[Pixel coordinate grounding data]
Segment Open
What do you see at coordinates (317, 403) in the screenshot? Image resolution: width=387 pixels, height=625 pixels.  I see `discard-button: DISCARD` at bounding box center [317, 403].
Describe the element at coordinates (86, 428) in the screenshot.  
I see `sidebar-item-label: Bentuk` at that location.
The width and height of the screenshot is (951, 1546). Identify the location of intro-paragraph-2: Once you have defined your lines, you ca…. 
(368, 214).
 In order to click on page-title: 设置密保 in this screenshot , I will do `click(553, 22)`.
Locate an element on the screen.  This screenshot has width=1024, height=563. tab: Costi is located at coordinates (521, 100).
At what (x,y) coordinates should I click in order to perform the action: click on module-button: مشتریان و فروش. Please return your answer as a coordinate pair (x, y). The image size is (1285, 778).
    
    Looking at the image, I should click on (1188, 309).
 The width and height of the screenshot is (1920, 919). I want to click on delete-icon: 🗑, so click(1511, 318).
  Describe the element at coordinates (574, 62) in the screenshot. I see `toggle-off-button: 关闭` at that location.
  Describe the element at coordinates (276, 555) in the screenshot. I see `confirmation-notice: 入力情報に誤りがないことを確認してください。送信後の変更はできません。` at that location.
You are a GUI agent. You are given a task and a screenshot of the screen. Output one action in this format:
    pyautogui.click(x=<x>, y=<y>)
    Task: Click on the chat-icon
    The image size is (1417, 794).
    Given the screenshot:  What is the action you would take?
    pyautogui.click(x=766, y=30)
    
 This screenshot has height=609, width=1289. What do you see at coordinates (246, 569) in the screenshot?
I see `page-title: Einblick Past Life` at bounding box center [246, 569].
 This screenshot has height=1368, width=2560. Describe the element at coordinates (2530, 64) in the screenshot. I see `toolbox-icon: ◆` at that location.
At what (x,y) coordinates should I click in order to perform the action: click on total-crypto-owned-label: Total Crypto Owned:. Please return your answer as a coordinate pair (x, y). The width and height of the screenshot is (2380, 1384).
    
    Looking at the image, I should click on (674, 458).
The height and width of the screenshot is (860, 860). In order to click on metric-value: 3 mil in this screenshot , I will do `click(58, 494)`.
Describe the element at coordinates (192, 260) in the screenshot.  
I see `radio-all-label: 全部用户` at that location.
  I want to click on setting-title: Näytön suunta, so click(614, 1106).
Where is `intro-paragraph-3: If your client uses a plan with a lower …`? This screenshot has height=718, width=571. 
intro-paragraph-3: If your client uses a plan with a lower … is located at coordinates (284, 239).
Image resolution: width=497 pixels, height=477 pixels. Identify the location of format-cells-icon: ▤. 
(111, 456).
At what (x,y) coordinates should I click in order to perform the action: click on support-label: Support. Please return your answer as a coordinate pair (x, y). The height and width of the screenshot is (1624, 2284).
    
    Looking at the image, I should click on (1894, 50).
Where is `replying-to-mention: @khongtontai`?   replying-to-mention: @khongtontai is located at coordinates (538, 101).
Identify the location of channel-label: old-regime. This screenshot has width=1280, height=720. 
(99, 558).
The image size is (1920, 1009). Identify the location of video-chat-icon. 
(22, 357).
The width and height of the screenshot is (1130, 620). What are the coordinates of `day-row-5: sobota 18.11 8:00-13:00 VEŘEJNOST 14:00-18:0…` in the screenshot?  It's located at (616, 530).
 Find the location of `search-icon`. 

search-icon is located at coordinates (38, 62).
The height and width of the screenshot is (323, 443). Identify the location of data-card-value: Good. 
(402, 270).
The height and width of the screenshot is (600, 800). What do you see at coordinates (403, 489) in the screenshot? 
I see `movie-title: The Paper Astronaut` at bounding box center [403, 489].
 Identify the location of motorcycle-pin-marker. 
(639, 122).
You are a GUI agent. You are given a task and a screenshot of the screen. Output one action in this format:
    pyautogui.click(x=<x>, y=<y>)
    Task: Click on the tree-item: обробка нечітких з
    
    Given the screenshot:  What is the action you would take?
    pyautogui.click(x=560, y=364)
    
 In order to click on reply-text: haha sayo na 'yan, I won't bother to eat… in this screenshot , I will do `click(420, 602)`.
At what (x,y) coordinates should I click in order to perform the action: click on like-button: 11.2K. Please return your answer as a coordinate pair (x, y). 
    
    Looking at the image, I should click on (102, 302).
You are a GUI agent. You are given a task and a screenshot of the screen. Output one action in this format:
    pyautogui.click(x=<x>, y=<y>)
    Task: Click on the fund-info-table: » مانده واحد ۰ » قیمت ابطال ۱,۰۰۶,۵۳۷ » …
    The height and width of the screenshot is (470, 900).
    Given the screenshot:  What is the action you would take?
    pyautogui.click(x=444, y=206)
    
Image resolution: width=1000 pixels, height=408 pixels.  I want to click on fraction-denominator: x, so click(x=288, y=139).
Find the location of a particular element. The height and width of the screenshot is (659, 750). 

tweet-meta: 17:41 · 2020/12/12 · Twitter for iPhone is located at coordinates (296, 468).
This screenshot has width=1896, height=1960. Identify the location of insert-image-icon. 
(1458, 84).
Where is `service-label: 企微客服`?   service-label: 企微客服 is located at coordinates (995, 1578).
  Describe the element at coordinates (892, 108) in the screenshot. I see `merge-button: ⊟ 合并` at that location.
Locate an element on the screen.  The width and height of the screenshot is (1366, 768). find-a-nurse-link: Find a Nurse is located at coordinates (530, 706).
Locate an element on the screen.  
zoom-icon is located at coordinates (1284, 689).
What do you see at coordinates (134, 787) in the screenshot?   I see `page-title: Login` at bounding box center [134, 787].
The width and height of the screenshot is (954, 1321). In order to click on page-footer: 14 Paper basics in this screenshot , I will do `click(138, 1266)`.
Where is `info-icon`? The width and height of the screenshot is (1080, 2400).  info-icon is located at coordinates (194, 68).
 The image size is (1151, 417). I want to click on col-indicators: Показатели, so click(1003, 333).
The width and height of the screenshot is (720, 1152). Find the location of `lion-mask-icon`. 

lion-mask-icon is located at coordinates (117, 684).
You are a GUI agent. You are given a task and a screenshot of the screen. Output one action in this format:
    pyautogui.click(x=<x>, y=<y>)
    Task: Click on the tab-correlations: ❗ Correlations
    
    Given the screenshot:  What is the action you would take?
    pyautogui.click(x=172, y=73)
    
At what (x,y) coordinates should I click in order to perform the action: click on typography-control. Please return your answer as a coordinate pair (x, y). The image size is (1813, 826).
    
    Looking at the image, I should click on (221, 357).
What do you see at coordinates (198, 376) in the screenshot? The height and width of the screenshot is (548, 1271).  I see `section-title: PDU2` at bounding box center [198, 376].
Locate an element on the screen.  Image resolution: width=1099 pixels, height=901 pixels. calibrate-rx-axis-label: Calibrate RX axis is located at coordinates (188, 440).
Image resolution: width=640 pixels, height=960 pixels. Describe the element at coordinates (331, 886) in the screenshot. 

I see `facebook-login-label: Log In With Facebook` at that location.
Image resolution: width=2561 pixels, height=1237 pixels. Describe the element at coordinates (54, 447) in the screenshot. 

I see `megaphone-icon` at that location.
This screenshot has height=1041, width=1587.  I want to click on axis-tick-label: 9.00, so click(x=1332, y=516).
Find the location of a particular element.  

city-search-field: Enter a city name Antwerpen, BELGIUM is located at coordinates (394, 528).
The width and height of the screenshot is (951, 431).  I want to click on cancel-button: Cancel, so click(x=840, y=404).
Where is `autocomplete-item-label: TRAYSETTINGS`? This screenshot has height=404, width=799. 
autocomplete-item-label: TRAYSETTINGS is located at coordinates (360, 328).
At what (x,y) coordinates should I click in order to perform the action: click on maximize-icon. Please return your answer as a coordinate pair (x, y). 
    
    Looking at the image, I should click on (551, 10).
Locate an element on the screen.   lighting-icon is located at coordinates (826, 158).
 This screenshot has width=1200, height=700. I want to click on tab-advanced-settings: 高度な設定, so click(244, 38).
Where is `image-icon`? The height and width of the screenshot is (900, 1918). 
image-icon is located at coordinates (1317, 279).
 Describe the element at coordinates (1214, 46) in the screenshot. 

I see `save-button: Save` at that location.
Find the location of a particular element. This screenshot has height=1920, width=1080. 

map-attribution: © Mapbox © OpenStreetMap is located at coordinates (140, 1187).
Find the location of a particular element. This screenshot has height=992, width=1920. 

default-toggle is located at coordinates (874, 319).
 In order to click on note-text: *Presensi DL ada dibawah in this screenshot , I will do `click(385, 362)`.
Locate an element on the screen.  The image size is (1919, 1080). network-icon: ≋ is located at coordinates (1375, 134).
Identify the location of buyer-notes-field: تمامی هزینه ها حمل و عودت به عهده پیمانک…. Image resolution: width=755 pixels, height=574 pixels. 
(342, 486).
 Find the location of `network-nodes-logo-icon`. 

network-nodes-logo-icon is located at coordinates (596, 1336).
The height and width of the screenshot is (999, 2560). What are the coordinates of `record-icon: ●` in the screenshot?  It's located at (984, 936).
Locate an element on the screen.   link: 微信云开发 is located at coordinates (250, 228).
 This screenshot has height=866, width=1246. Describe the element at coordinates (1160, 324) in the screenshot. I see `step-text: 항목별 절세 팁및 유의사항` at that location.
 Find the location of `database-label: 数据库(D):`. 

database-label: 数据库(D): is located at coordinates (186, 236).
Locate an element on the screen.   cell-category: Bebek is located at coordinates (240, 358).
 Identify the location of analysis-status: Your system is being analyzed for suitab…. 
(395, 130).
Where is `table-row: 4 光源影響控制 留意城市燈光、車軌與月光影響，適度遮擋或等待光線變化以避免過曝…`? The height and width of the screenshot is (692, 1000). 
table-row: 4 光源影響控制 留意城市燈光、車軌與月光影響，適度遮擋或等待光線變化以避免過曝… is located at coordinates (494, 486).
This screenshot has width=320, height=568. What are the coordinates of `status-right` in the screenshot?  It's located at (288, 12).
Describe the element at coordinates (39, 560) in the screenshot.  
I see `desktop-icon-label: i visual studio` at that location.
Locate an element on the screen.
Segment Closed
Recast the lines above as a Markdown table with the columns Number and Text, leaving out any blank line. Begin at the line that contains "The width and height of the screenshot is (1130, 620)." and stop after the line that contains "search-icon is located".

| Number | Text |
|---|---|
| 1 | The width and height of the screenshot is (1130, 620). What are the coordinates of `day-row-5: sobota 18.11 8:00-13:00 VEŘEJNOST 14:00-18:0…` in the screenshot?  It's located at (616, 530). |
| 2 |  Find the location of `search-icon`.  |
| 3 | search-icon is located at coordinates (38, 62). |